Right near our guesthouse in Kolomyia was this market skeleton. We walked through it on a ramble. These outdoor shopping structures just never cease to draw us in, empty or full. The idea that markets still work this way, all over Europe - these supercentres that never get packed up on their days off. Real estate where vendors all pay their dues for a stall, drive or drag their goods in and stand out in any weather to sell is just so interesting. It's always such a vibrant scene when full and then such a tattered and desolate one when empty.
The big market happens here every Saturday, but we happened to be there right in time for the hush-hush use of the space. Every Thursday morning, starting at 3am, there is an embroidery market. Souvenir shops come to get their hutsul shirts, skirts, tablecloths. Residents come to find an embroiderer and a pattern they like so that they can put in an order for a specially made piece or two. It's the biggest market of its kind in Ukraine and customers come from all over. Naturally, we made it our mission to head over there as early as we could manage to sneak a peek and maybe snap some pics.
We weren't going to fool ourselves into thinking that we'd make it there when it opened at 3am, but thought that moseying on over at 7ish would be just fine. Well, as you can see, that was like showing up to the midnight showing of Twilight at 11:45pm or waltzing into the Mac store midday on the Ipad's release.

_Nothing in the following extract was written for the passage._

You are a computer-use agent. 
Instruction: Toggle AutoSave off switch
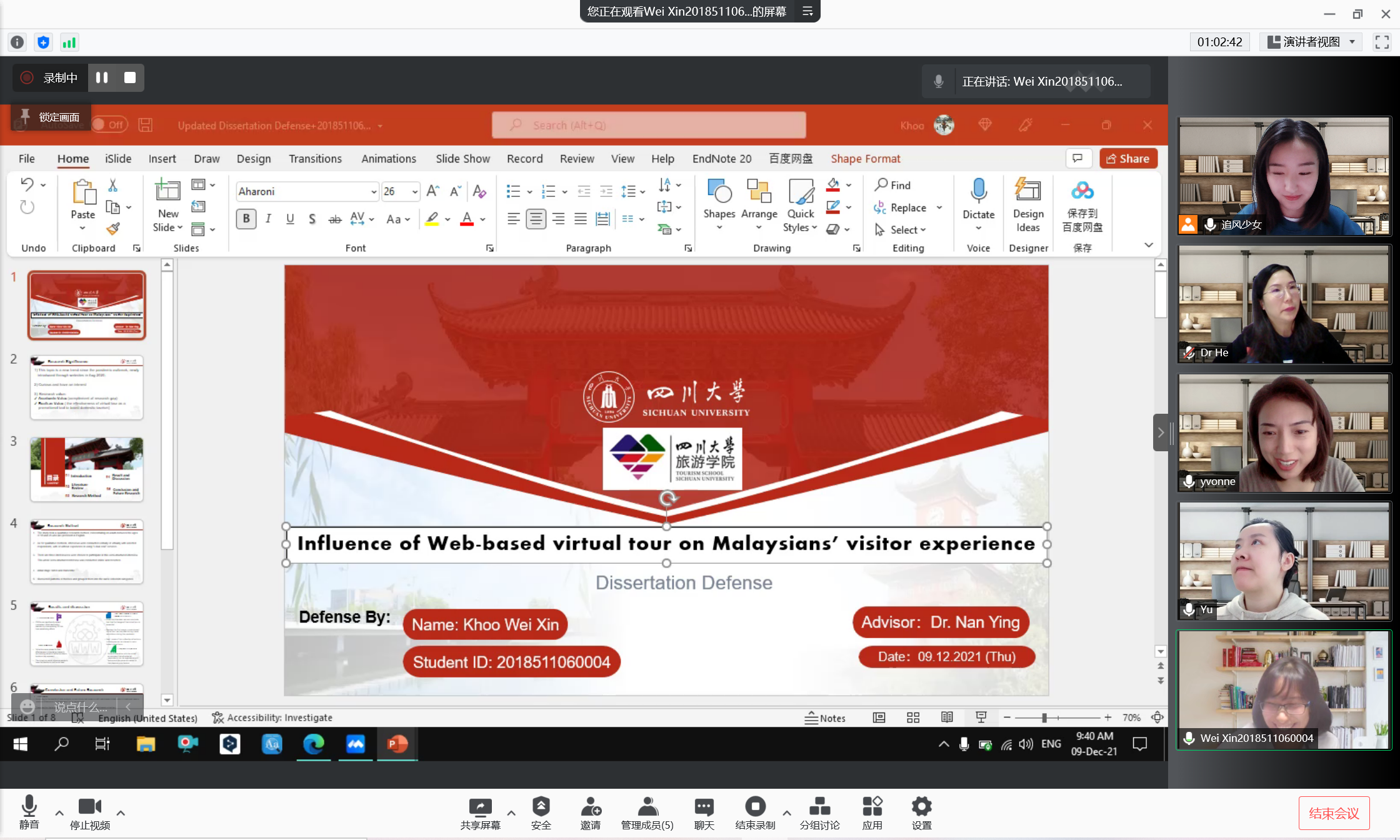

Four hours into their market day, it was sort of a mad house. From a block away we could see cars parked haphazardly. Vans were parked with men asleep in the driver's seat. A police officer weaved in and out of the cluster of women at the gate. We weren't sure if the group outside were selling or buying or if they were in line to enter and thought it best not to barrel our way inside. Though we never made it in, it was still amazing to see the market space go from this...
...to this in less than 24 hours.
Through the gates we saw barrels of threads, piles of linen, a sea of heads. It was quite the scene.
P.S. We learned about the embroidery market from Vitaliy, our host at On the Corner guesthouse. Apparently, their home has also welcomed Julie Powell a.k.a. Julie of Julie & Julia (the author, not the actress Amy Adams a.k.a. Purse Girl from The Office). She's pretty much blogger royalty, though Vitaliy and his family are "real people" royalty themselves. They've been featured in at least two Discovery Channel specials on Ukraine and Ukrainian families. Mama Pavliuk made a mean mushroom soup.